I was mixed up, twisted, warped inside
which I got from my father and his at
least monthly visits to
the evil school nurse
who placed cold hands on his back to
survey the strangeness of his spine.
The strangeness was
something that hid so
deep inside my stretching fat that only
the slant of my shoulders gave it away.
that my essence was
not upright: hunched.
The nice doctor who told me about the
singular solution had a daughter who
drowned some years
ago and she would be
my age if someone had noticed that
she was sitting by the pool alone on
that cool April day, that
almost Easter day, with
that heavenly warm wind that sung in
the New Jersey sycamores.
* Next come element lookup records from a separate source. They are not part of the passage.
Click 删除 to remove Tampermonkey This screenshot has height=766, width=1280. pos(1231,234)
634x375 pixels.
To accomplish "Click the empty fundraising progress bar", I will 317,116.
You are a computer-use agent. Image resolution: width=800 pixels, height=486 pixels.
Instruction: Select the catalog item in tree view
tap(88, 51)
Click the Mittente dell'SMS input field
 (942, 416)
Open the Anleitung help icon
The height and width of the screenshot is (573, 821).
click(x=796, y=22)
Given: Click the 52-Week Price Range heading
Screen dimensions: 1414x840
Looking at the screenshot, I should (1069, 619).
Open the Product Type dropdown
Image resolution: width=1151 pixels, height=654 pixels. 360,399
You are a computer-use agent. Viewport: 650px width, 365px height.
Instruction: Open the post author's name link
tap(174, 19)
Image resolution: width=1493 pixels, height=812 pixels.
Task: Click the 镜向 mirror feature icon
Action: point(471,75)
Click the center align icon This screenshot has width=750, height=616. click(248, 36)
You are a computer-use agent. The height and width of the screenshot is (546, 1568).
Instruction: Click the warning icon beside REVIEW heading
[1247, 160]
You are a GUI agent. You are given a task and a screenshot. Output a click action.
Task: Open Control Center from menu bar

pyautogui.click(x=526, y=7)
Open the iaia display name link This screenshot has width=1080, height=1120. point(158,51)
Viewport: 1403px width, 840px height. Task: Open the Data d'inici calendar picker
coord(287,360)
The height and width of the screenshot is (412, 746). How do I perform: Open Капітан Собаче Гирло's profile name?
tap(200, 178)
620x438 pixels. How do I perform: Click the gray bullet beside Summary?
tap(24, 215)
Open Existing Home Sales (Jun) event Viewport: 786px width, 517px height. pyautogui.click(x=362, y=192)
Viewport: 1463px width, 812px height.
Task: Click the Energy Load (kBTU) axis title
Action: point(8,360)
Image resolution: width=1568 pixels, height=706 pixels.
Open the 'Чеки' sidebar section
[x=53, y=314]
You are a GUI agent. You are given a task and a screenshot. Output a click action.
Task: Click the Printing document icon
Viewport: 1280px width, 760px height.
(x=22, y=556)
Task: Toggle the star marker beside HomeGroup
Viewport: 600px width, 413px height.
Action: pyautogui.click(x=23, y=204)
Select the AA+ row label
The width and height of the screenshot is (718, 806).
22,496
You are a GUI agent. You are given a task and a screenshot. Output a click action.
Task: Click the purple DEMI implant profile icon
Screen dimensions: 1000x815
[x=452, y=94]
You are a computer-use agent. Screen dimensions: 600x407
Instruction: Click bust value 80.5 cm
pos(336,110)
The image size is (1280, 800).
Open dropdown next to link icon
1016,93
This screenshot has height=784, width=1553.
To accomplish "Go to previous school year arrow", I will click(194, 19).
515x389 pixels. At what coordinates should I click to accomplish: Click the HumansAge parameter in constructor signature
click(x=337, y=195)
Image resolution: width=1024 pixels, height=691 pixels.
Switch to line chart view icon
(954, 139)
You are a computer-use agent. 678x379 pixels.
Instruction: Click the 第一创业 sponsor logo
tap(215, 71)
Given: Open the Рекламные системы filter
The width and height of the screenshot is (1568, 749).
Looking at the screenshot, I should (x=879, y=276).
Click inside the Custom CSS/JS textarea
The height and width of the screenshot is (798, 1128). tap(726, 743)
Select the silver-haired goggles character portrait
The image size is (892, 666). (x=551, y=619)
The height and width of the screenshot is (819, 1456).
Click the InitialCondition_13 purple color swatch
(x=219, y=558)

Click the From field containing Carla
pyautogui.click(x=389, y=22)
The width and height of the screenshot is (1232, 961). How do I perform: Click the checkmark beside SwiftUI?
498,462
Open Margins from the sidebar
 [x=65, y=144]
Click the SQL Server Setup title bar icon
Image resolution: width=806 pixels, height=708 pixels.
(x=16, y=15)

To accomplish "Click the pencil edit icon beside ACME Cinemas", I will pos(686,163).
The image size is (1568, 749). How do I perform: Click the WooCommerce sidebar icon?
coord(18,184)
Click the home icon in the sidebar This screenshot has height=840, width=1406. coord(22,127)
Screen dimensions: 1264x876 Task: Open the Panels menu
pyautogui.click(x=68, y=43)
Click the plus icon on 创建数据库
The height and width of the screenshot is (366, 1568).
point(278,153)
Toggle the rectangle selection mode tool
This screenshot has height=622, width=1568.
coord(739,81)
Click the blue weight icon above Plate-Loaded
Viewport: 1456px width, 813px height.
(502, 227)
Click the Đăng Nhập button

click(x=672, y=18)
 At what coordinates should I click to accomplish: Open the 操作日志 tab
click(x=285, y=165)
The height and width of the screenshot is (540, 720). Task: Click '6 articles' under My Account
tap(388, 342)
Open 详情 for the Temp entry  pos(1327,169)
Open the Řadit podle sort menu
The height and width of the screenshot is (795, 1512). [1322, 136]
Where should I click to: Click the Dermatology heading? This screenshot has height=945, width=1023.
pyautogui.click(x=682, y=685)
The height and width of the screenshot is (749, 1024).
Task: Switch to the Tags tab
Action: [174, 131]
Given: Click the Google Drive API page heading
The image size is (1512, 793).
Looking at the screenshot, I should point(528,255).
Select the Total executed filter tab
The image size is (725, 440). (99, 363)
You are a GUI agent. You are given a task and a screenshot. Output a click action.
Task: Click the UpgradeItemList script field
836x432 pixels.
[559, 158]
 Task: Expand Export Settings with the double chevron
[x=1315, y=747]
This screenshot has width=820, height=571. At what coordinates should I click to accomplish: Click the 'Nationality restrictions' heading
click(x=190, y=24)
So I was
never so angry that my
parents paid him to cut
me open: down the middle like a piece
of tough meat. Or tender fruit. Never
so furious that I missed
first snow. But December
gleamed like cool metal on my ruddy
over-bloodied cheeks. Made itself go
like a damned child
dirtying a lit creche.
So when that blizzard came like a
sign from the soon to be born Christ,
I craved in vain to be
un-bedridden. Free of
the blast heated room three four one
where all they let me do was watch a
dismal Dolly Parton
Holiday spectacular.
The one where she sings ‘Let It Snow’
and her big golden hair frames her
warbling cheeks, golden
like a Catholic fresco that
predicts the end of days with angels
and a beating sun. When the doctor
unplugged me from
the wall he reminded
me about learning to walk, and how
at first I would feel foreign in my own
feet. Wrong, like the
metal they put in me.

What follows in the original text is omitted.